• **Passage shown**
::::::::

As it was raining in Taipei this morning, Ray, Chenbl and I headed south in search of blue skies. We found them in Miaoli, where the weather was brilliant. Our first stop was an old unused train station that has become a tourist attraction. We ignored the man in the flack jacket trying to get us to park further away from the village than we wanted, but we ended up driving through the town and out the other side, even further away and up a hill, such was the number of cars.

We walked up the tracks for a bit. Though I’d brought the Invincible Rabbit, I didn’t feel in the mood for taking pictures. A bottle of tea improved my spirits, though. We took pictures of fallen leaves, old women in conical hats, etc. The station itself was tiny. I tried and failed to imagine what it was like before all the tourist-trapping, a sleepy little town that happened to be the highest station on the line.

::::::::

• **Task 1**
Please write out the rows word for word, starting at the line that has "Скидки (8, 1141)" and ending after the line that has "Tillgänglighetsredogörelse (194, 260)", and leave the pictures out.

::::::::

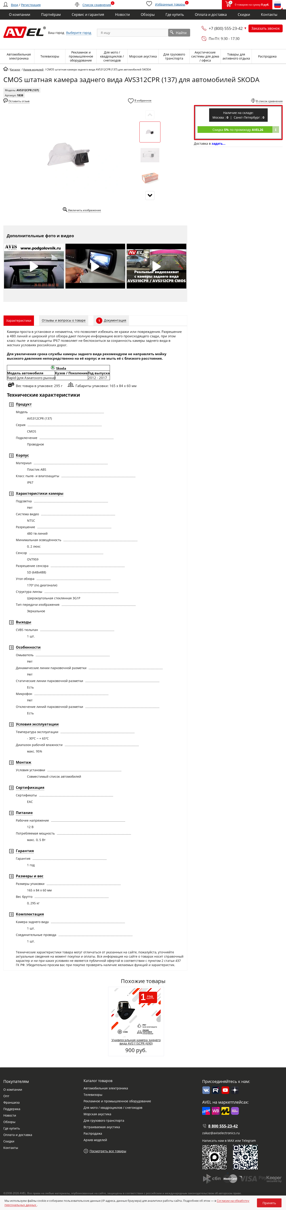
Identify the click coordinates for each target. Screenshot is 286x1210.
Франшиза (11, 1102)
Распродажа (93, 1133)
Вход (14, 5)
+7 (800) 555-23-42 (226, 28)
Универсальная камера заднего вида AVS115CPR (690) (136, 1041)
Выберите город (78, 33)
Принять (269, 1203)
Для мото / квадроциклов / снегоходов (113, 1107)
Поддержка (11, 1109)
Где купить (11, 1128)
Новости (9, 1115)
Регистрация (31, 5)
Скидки (8, 1141)
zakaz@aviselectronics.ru (221, 1133)
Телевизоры (93, 1095)
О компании (12, 1089)
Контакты (10, 1148)
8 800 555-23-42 (223, 1126)
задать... (218, 143)
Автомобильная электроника (106, 1088)
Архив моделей (95, 1140)
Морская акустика (97, 1114)
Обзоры (9, 1122)
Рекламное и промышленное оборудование (117, 1101)
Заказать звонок (265, 28)
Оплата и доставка (17, 1135)
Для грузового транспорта (104, 1120)
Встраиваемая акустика (102, 1127)
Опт (6, 1096)
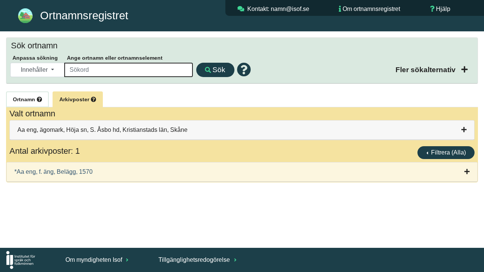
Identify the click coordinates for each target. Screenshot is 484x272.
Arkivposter (75, 99)
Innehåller (35, 69)
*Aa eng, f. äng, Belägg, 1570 (53, 171)
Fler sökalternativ (427, 70)
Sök (219, 70)
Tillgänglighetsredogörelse (194, 260)
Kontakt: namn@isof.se (278, 9)
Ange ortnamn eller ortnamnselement (115, 58)
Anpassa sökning (35, 58)
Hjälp (443, 9)
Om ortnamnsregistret (371, 9)
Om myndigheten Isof (94, 260)
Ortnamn (25, 99)
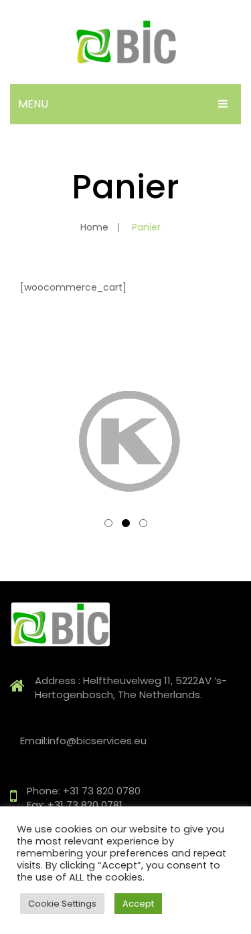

::::::::

• **Task 2**
Rewrite the Miaoli trip passage from the words "As it was raining" through "number of cars.", swapping "cars" for "scooters".

• **Full solution 1**
Скидки (8, 1141)
zakaz@aviselectronics.ru (221, 1133)
Телевизоры (93, 1095)
О компании (12, 1089)
Контакты (10, 1148)
8 800 555-23-42 (223, 1126)
задать... (218, 143)
Автомобильная электроника (106, 1088)
Архив моделей (95, 1140)
Морская акустика (97, 1114)
Обзоры (9, 1122)
Рекламное и промышленное оборудование (117, 1101)
Заказать звонок (265, 28)
Оплата и доставка (17, 1135)
Для грузового транспорта (104, 1120)
Встраиваемая акустика (102, 1127)
Опт (6, 1096)
Identify the click coordinates for each target. Screenshot is 484x272.
Arkivposter (75, 99)
Innehåller (35, 69)
*Aa eng, f. äng, Belägg, 1570 (53, 171)
Fler sökalternativ (427, 70)
Sök (219, 70)
Tillgänglighetsredogörelse (194, 260)

• **Full solution 2**
As it was raining in Taipei this morning, Ray, Chenbl and I headed south in search of blue skies. We found them in Miaoli, where the weather was brilliant. Our first stop was an old unused train station that has become a tourist attraction. We ignored the man in the flack jacket trying to get us to park further away from the village than we wanted, but we ended up driving through the town and out the other side, even further away and up a hill, such was the number of scooters.